Sassoon's first collection of war poems was published in 1917, entitled The Old Huntsman and Other Poems. The earnest and pro-war poem "Absolution" is the second poem in the collection, but the works that follow begin to exhibit Sassoon's change of heart. For example, "They" details the way that war kills and mutilates soldiers for a supposedly "just cause." Sassoon's use of colloquialisms is a departure from the elevated language of his pre-war poetry. The most prominent example of this is the pattern of characters that are given regular names in the poems of this collection, such as Davies, Willie, and Gwen in "In the Pink." Nature still plays a vital role in The Old Huntsman and Other Poems, but now it is tinged by the war. The speaker bids strength from trees, streams, and the sky in "Before the Battle," and a dying soldier listens to the sound of rain "slowly washing life away" outside a military ward in "The Death-Bed." The war is terrible, but it is still treated somewhat as "a joke" in comparison to the collections that would follow ("A Letter Home").

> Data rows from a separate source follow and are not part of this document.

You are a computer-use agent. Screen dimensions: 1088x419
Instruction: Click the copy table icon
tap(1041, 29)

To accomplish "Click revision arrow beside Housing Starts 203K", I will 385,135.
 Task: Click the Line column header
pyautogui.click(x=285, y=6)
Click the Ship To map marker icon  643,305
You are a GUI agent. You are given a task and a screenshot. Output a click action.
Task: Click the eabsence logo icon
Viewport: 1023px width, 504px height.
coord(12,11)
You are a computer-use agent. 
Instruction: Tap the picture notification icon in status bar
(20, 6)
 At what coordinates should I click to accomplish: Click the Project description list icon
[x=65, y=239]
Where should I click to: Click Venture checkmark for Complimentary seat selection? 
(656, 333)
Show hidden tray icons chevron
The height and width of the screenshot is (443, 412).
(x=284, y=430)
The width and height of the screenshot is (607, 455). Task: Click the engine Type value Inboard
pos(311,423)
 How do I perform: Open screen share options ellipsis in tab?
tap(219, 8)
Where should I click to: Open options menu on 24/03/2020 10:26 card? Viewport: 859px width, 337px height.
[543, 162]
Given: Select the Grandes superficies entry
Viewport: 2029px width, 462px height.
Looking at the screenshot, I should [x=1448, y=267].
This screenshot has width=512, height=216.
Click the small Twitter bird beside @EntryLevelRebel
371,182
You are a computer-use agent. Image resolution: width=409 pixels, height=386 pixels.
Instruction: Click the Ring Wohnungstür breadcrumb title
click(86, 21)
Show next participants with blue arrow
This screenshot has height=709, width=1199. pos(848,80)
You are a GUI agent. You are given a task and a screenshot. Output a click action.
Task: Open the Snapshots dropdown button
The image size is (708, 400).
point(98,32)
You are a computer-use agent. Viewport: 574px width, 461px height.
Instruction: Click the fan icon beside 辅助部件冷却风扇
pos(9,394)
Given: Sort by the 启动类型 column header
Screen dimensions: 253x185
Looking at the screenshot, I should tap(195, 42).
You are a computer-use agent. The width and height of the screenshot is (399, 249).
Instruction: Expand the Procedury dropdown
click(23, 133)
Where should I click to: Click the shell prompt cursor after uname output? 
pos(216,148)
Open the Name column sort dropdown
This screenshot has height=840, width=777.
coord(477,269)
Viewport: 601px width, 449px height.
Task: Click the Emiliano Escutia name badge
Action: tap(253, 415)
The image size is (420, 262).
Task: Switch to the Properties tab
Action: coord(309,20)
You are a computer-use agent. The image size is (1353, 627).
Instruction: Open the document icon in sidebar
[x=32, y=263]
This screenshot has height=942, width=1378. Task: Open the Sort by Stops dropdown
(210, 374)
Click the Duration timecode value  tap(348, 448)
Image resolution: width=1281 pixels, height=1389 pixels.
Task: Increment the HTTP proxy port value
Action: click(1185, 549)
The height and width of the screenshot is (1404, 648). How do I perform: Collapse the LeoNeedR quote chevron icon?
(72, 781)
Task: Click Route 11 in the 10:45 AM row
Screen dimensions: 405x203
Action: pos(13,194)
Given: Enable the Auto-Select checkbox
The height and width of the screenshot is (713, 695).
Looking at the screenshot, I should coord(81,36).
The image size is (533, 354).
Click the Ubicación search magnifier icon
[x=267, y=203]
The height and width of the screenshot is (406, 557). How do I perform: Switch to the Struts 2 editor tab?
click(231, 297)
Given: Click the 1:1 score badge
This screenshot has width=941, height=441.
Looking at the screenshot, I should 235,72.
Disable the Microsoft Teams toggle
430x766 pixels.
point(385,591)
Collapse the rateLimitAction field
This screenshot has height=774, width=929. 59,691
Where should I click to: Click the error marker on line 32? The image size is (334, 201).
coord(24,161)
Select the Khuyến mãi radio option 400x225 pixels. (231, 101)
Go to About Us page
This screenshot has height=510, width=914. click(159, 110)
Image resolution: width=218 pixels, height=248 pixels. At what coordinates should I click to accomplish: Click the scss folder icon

Published in 1918, Counter-Attack and Other Poems is Sassoon's second collection of war poetry. In comparison to the poems in The Old Huntsman and Other Poems, where the speakers often turn to beauty and nature in the hope of salvation, the bitter violence at the heart of this new collection displays Sassoon's anger towards the military establishment and compassion towards his fellow soldiers. Muddy trenches, suicide, rotting corpses, and incompetent generals fill the lines of these poems. Sassoon leans heavily on satire, such as when he asks if it will matter for a soldier to lose a leg or eyesight, because "no one will worry a bit" ("Does It Matter?"). According to the English writer Robert Nichols, "Indignation chokes and strangles [Sassoon]. He claws often enough at unsatisfactory words, dislocates his sentences, tumbles out his images as if he would pulp the makers of war beneath them." Some readers protested that the images in Counter-Attack and Other Poems were too gory and violent, while others praised Sassoon for his brutal realism. Though he tried to distance himself from these war poems in later years, it is precisely these poems that secured Sassoon's literary legacy.

After the war, Sassoon worked with other genres, including autobiographical novels, memoirs, and biographies. A reviewer for the Times Literary Supplement stated that Sassoon wrote his biography of the Victorian poet George Meredith with "a poet’s estimate, considered with intensity of insight." Sassoon himself thought he would be remembered first and foremost for his devotional poetry, and secondly for his memoirs, but this turned out not to be the case. A burgeoning faith can be detected in earlier poems such as "A Mystic As a Soldier," but the bulk of Sassoon's devotional poetry was written after the war. The spiritual poems in the collection Sequences (1956) received mixed reviews, which may be partly due to the fact that after the barbarity of the war, many people lost their faith and rejected Christianity. Regardless, Sassoon converted to Catholicism in 1957, and continued writing and practicing his faith until his death a decade later. He remains known as an important World War I poet whose themes of outrage, despair, and futility marked a changing world.